За главным столом беседа текла вяло, спотыкаясь о неловкие паузы. Обсуждали депешу, доставленную взмыленным гонцом еще пополудни: «Крестовый поход» отменен официально. Папа Римский, проявив чудеса гибкости, отозвал свою буллу.
— Добились своего, ироды, — тяжелый серебряный кубок с грохотом врезался в дубовую столешницу, оставив на дереве глубокую вмятину. Темное вино выплеснулось. Лицо Петра исказилось. — Убили Петруху — и в кусты. Полагают, что дело сделано. Победили.
— Не просто полагают, мин херц, а уже, чай, бочки выкатывают, — подлил масла в огонь Меншиков, развалившийся в кресле с видом оскорбленной добродетели. — В Лондоне сейчас наверное салюты небо коптят. Мыслят так: без него мы — как без рук. Что ты теперь, государь, словно медведь, которому зубы выбили, порычишь тут во Франции, да и поползешь в свою берлогу раны лизать.

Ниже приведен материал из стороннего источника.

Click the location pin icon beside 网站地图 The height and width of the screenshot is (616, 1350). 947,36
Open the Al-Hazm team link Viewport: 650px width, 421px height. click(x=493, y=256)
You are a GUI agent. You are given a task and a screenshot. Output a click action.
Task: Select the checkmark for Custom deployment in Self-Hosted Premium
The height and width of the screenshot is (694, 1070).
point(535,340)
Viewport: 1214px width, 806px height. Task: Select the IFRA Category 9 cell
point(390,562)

— Мы им устроим пляски, — процедил Пётр. — Такие пляски, что земля под ногами гореть будет. На их же костях станцуем.
Несмотря на браваду, в интонациях царя сквозила растерянность. Они привыкли опираться на мои решения, на мои «чудеса». А теперь, когда чудотворец официально мертв и сидит в двух шагах в драном парике, они напоминали слепых котят.
— Европа пребывает в иллюзии триумфа, — послышался тихий голос с характерным вестфальским акцентом.

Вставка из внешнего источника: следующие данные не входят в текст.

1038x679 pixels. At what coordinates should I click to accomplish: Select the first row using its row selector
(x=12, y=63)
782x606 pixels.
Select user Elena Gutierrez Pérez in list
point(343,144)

Андрей Иванович Остерман, будущий вице-канцлер, а ныне скромный секретарь, вертел в тонких пальцах оловянную кружку. Хмель уже коснулся его рассудка, сняв привычные оковы осторожности, однако мыслил немец по-прежнему ясно. Говорил он формально Орлову, но его взгляд сверлил пространство.
— Они убеждены, что, устранив фигуру генерала Смирнова, выиграли. Что русский царь, увязнув во французском наследстве, потерял темп, ослаб, выпустил вожжи. Они пьют за победу, а я… — он сделал большой глоток, поморщившись от кислятины, — … я почему-то вижу наше поражение.
Орлов, до этого мрачно изучавший дно своей кружки, медленно повернул голову. Его бычий взгляд уперся в щуплого немца.
— Это с чего ж поражение, немец? — пророкотал он, набычившись. — Париж под нами. Французы нам в рот смотрят. Враг драпает, только пятки сверкают.
— Париж наш, бесспорно, — кивнул Остерман, не отводя глаз. — Но какова цена? Мы потеряли нечто важное, чем одного человека. Мы потеряли инерцию. Пока здесь будут делить должности и короновать нового монарха Вена и Лондон сделают то, чего не могли добиться пушками. Они выиграли время — самый ценный ресурс войны.
Я слушал молодого немца и понимал насколько он прав. Этот человек, сидящий рядом со мной, зрил в самый корень, озвучивая мои собственные, самые темные страхи.